Recall the Doom of Agraphael, which came upon them in the Summer of the Long Grass, year three hundred ninety first of the twelfth age. Recall their high walls and their shining towers. Recall their proud castle on the shores of the Narrow Sea. 


Recall their golden fields of grain and their verdant hills and their cheery farmers; recall their strong keeps and their sprawling colleges and their proud warriors and learned arcanists. Recall the great works of Agraphael and recall when they were cast into the sea. 


Recall the welling tides and the pounding surf and recall the Doom of Agraphael. 


Recall when men went mad and offered up their sons to the Lord of the Deeps. Recall when their soldiers threw down their arms and danced naked in the streets. Recall when their priests profaned their alters and beggars ate their kings and Doom came to Agraphael. 


Recall when fruit rotted on the branch and fields wilted unplowed and the sea came to Agraphael. When ships were snatched from their harbors and dashed across the peaks of the tallest mountains. When waves threw down the highest walls and the proudest castles and Doom came upon Agraphael. 

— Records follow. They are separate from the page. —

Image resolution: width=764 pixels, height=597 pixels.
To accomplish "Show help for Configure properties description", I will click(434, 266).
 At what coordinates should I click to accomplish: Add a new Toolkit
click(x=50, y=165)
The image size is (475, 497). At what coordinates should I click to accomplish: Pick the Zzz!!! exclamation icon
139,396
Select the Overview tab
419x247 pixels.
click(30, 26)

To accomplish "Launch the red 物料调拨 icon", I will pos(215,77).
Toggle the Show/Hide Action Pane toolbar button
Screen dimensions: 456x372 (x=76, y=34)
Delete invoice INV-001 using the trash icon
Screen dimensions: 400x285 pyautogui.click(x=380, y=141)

Recall when the seas retreated to their shores and the Lord of the Deeps returned to its ocean bed and slumber came upon the Doom of Agraphael. Recall how once-green hills had become dunes of sand and fields of grain had become bowls of dust and cities had become tombs. 


When your child asks, “why fear the sea?” look upon them and say, “Recall the Doom of Agraphael.” 


 

 

The girl is now very extremely alarmed.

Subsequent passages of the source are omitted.